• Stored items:
-------
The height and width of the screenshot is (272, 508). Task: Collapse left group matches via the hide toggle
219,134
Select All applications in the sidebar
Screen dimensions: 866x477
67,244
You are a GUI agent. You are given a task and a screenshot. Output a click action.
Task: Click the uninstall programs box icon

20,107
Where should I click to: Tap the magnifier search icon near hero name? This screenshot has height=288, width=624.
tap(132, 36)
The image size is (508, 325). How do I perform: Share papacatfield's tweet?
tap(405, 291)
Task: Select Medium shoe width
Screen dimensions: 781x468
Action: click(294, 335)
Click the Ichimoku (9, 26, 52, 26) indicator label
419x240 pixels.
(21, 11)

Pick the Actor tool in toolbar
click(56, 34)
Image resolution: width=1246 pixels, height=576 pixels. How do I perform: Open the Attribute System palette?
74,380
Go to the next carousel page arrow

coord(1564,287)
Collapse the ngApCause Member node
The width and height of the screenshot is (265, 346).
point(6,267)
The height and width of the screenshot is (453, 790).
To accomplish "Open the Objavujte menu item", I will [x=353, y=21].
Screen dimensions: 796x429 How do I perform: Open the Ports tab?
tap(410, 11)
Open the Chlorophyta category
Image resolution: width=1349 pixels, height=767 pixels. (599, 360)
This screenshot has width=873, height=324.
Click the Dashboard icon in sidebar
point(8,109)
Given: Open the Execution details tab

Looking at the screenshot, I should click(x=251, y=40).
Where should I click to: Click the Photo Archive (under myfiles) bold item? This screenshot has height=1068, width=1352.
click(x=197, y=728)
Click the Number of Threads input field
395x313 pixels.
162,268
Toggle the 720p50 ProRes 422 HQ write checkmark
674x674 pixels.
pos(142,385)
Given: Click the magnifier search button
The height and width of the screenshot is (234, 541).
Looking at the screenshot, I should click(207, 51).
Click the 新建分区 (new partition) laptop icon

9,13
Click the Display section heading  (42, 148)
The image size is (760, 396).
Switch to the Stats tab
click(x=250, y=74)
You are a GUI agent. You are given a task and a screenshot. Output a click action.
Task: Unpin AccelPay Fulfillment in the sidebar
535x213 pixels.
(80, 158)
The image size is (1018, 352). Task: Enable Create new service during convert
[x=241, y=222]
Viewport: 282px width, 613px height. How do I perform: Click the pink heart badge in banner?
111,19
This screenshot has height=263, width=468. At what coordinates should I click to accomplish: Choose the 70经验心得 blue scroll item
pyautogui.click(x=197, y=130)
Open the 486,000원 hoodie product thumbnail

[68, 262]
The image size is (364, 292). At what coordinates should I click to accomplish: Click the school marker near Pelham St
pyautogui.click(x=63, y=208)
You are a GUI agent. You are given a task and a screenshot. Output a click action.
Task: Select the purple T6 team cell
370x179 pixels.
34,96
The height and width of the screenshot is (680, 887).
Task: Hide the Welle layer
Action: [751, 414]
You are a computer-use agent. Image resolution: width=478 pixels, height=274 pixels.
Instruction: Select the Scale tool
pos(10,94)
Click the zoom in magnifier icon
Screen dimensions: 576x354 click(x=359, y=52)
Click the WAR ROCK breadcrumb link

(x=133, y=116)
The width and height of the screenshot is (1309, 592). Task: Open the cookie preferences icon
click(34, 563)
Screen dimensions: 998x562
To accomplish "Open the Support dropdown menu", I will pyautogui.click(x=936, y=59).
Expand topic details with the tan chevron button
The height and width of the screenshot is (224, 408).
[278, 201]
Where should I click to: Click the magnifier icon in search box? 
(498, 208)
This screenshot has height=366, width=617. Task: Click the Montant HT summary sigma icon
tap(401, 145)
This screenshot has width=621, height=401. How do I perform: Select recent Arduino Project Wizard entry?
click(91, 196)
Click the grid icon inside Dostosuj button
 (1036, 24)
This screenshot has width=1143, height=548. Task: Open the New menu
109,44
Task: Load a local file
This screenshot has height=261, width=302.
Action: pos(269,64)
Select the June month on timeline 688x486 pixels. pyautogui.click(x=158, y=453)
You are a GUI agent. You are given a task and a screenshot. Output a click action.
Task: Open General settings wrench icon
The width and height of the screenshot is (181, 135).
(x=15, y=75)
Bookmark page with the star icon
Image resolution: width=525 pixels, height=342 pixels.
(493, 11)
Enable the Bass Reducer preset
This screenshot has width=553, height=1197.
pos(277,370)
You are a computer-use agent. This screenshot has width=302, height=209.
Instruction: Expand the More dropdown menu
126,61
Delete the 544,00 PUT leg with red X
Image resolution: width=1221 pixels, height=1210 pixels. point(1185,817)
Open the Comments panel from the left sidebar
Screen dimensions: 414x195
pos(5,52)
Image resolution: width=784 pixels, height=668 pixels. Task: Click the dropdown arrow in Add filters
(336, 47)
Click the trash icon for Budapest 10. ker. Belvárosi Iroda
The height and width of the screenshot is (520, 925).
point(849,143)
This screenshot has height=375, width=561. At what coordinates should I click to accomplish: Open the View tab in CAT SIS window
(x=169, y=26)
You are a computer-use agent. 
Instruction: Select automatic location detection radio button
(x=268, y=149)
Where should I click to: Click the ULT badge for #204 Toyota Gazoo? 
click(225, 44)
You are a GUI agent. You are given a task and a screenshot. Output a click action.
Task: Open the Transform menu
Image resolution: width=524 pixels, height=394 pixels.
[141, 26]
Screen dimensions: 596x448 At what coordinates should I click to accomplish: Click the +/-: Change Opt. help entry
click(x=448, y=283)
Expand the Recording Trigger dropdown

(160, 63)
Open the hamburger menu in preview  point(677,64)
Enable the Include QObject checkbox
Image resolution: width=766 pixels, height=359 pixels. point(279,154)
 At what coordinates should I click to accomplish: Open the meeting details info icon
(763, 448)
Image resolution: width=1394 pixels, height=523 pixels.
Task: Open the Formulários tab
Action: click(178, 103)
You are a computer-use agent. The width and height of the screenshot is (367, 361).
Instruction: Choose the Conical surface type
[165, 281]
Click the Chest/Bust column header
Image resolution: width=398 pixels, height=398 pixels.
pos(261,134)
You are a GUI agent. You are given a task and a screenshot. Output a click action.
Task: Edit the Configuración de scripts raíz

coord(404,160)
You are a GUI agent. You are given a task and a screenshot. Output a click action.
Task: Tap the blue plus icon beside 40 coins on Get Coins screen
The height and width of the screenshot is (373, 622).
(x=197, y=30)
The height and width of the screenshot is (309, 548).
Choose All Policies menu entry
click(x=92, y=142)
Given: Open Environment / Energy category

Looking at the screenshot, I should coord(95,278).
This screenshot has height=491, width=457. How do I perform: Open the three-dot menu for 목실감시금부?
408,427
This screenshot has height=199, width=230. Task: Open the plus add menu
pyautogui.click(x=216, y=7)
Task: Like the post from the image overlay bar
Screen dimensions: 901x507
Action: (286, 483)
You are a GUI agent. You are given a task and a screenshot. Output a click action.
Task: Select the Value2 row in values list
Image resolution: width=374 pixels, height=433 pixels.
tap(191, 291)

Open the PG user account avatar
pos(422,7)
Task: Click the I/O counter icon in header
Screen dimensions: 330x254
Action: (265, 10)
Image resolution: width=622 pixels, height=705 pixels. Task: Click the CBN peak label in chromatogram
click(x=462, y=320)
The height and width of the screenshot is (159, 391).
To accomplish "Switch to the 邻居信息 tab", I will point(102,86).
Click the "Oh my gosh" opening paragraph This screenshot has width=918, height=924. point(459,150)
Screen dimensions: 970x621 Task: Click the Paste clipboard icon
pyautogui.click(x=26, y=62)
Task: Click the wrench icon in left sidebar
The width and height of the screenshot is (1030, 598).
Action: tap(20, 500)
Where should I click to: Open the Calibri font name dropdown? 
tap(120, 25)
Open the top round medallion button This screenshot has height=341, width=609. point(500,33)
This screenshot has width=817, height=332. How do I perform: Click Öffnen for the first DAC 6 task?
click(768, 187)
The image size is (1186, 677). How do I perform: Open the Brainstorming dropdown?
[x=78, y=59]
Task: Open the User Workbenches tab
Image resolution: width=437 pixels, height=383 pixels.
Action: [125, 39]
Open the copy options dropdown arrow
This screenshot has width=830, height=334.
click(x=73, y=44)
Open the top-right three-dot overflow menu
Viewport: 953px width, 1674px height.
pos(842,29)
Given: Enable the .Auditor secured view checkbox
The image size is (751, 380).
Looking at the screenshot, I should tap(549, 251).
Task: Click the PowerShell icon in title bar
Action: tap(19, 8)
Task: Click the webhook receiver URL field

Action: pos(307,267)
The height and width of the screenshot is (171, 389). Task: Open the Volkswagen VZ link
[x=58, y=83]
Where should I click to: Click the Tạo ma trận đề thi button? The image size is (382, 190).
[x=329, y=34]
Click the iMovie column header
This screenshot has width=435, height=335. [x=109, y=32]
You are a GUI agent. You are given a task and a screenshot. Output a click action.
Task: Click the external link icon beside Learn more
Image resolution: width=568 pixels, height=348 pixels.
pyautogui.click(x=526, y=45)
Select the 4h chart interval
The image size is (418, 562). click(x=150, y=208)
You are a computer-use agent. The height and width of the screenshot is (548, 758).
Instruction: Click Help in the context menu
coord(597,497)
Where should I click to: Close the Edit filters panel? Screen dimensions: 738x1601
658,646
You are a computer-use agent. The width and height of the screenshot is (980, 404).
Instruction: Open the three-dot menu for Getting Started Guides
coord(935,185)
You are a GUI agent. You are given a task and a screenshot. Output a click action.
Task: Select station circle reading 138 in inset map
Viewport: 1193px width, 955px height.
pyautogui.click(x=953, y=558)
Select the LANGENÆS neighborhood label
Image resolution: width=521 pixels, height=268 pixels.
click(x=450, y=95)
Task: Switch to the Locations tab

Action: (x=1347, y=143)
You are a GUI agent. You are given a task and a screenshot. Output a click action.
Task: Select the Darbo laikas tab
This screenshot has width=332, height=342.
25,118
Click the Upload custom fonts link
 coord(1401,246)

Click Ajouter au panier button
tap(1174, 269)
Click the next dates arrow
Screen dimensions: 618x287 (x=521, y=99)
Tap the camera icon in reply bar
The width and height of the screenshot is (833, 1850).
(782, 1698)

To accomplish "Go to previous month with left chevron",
-------
• Task to carry out: In the records above, the line with "Task: Unpin AccelPay" marks the start and the line with "Task: Select the purple T6 team cell" marks the end; copy that stretch exactly, both lines included, and nothing else.

• Solution for this problem:
Task: Unpin AccelPay Fulfillment in the sidebar
535x213 pixels.
(80, 158)
The image size is (1018, 352). Task: Enable Create new service during convert
[x=241, y=222]
Viewport: 282px width, 613px height. How do I perform: Click the pink heart badge in banner?
111,19
This screenshot has height=263, width=468. At what coordinates should I click to accomplish: Choose the 70经验心得 blue scroll item
pyautogui.click(x=197, y=130)
Open the 486,000원 hoodie product thumbnail

[68, 262]
The image size is (364, 292). At what coordinates should I click to accomplish: Click the school marker near Pelham St
pyautogui.click(x=63, y=208)
You are a GUI agent. You are given a task and a screenshot. Output a click action.
Task: Select the purple T6 team cell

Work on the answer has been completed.